When we got to our apartment, I felt too tired to even unpack, but I still had to. Our apartment was around two blocks from the beach. My parents said that we couldn’t go into the water because after Lima we would be going to a beach town for Christmas. We still got some nice walks along the beach. We were allowed to throw rocks in, not when somebody was straight in front of us though. My sister and I built big rock mountains so when a wave came we could stand on top of the mountain and laugh at the wave because it wouldn’t be able to touch us because we were too high.

Lima is one of the more civilized cities in South America. It has a little bit over ten million people, it is also one of the rich cities in South America. You would still see beggars though. It was really expensive, you couldn’t get a meal for less than seventy five soles for the whole family, which is about thirty Canadian dollars.

The apartment itself was pretty nice, the area that we were in was really nice, one of the nicer neighbourhoods in Lima. I wouldn’t go back to Lima again, only if I had to. It was neat to see a really big city like that though.

Huanchaco
Huanchaco es un lugar muy pequeño cerca del ciudad de Trujillo. Huanchaco es en la costa oeste al lado del Océano Pacífico. Nos estábamos quedando en una Casa Naranja. Esa casa fue casi el casa más grande de todo Huanchaco.

Tiene una terraza que cuando el atardecer se acabo fue muy bonito. Casi todos los días fuimos a la playa, en la play hacemos “bodyboarding”. Fue muy divertido cuando mi padre vino conmigo porque el me empujó cuando una ola estaba viendo y yo cabalgué la ola.

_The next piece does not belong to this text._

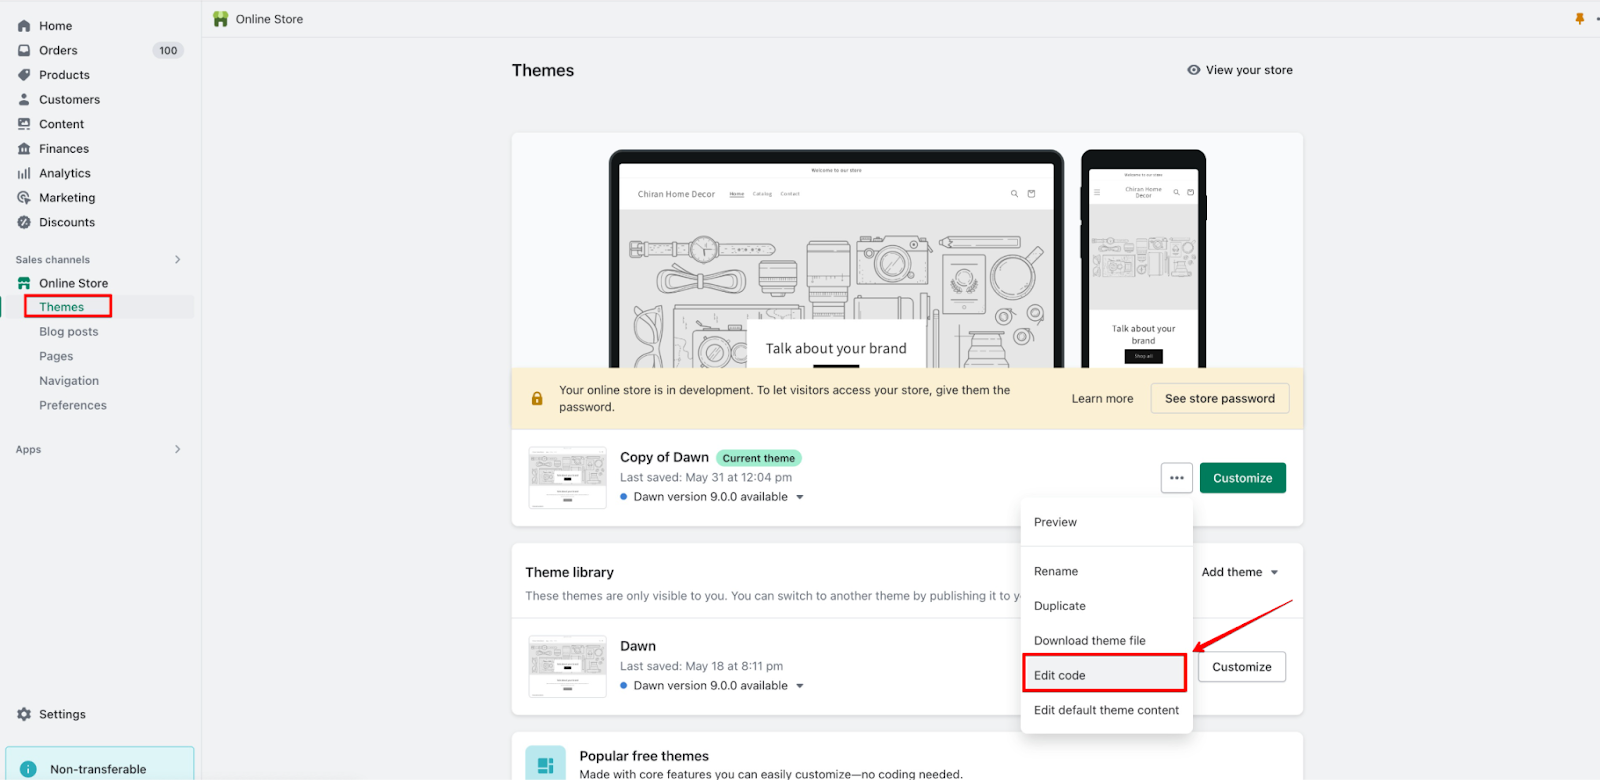Click the three-dot actions button for Copy of Dawn

1176,478
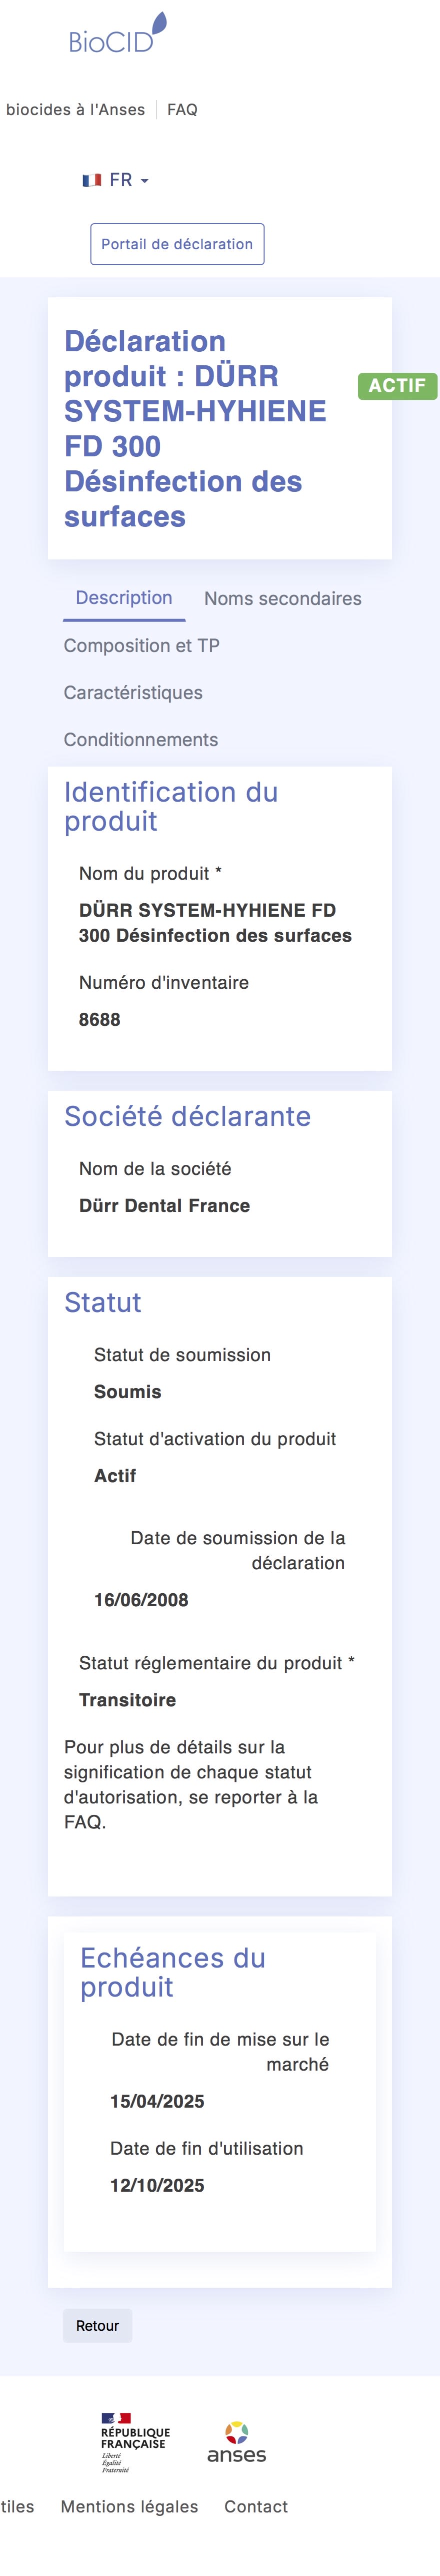The width and height of the screenshot is (440, 2576).
Task: Click the biocides à l'Anses link
Action: click(75, 110)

Todo el tiempo mi mama queda en la playa, estaba mirándonos porqué ella no le gusta agua fría. Yo estaba triste porque mama no venía conmigo.

A lot of the nights in Huanchaco we would go to the bakery on the corner of our street and buy a piece of pie. After we would buy the piece of pie we would go back to the house and maybe watch a couple of episodes of Friends, or watch a movie. The owners of the place lived at the house too. The house is basically like an apartment with three floors. We were staying on the second floor, and the owners were staying on the third floor. The owners’ names were Robby and Gina. They said that there were going to be other people staying on the first floor for a little bit of time while we were saying there too.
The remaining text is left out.